WHAT TO DO
Resume the text on Newton's laws of motion below, picking up right after its final sentence.
SOURCE TEXT Block Start
Newton's Laws of Motion

By Smithsonian's National Air and Space Museum

LIFE Photo Collection

Newton’s laws of motion help us understand why and how an object moves. The three laws were formulated by Sir Isaac Newton, an English physicist, mathematician, and astronomer, and one of the most celebrated scientists of all time. 

Newton’s 1st Law of MotionSmithsonian's National Air and Space Museum

Newton’s First Law of Motion

The first law describes how an object moves when no force is acting on it. A stationary object remains at rest until you apply a force to it. Once moving, the object continues to move at a constant speed until another external force is applied. 

This can best be demonstrated in space. A spacecraft far from any source of gravity or drag (friction) would need no thrust to keep it moving at a constant speed. Once set in motion, it would keep moving without propulsion, since there is no friction in space to slow down.

Newton’s 2nd Law of MotionSmithsonian's National Air and Space Museum

Newton’s Second Law of Motion

The second law describes how force and acceleration are related. The more mass an object has, the more force you must apply to make it accelerate. This also applies if you want to slow an object down or to change its direction.
SOURCE TEXT Block End
RECORDS Block Start
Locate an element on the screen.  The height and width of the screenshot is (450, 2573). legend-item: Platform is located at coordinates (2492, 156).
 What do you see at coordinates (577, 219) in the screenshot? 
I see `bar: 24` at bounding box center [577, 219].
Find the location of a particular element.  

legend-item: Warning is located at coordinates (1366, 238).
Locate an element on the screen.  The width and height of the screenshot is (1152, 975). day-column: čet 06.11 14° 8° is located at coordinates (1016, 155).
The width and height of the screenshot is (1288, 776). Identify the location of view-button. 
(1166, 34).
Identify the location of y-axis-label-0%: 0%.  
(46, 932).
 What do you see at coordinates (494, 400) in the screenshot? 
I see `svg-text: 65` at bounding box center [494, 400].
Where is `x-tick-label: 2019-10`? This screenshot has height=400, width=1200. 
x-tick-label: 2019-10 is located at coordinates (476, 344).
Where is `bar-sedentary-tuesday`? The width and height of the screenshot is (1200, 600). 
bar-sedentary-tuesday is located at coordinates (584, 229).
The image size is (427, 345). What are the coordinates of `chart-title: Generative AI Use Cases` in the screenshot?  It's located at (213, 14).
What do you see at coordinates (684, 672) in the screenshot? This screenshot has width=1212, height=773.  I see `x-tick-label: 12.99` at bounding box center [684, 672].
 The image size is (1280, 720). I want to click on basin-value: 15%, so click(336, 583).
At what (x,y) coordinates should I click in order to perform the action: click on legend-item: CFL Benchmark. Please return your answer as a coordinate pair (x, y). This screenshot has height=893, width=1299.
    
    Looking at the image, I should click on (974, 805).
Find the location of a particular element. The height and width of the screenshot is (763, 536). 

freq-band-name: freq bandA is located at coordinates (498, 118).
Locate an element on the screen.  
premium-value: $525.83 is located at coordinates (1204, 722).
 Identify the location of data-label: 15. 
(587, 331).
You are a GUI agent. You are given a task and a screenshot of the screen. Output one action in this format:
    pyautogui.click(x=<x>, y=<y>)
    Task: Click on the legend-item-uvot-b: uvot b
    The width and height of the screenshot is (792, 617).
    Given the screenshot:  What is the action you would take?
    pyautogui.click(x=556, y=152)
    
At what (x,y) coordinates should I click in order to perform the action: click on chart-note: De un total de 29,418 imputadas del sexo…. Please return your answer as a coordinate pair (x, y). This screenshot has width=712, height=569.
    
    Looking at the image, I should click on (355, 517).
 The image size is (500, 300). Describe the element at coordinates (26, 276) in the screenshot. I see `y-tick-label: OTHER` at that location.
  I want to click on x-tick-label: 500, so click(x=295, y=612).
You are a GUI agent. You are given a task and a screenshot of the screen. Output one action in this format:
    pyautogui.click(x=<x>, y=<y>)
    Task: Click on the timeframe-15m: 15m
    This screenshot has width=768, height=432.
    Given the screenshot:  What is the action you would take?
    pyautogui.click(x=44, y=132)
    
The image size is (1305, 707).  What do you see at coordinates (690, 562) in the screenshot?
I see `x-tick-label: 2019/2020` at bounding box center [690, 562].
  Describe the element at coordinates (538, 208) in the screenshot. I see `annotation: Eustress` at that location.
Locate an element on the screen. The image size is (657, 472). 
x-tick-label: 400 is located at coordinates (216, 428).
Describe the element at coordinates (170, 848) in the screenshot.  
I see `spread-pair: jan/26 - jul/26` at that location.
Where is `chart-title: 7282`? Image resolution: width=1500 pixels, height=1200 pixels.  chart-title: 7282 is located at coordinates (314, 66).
RECORDS Block End
OUTPUT
The more you want a spacecraft to accelerate, the more force you need to apply. To reach a certain speed you need to apply a small force for a long time or a large force for a short time.

Newton’s 3rd Law of MotionSmithsonian's National Air and Space Museum

Newton’s Third Law of Motion

The third law states that every action has an equal and opposite reaction. Exerting a force, such as speeding something up, results in an equal force in the opposite direction.

When a spacecraft ignites a rocket, the expanding gas pushes against the rocket and the rocket pushes against the expanding gas. The gas and rocket therefore each move in opposite directions.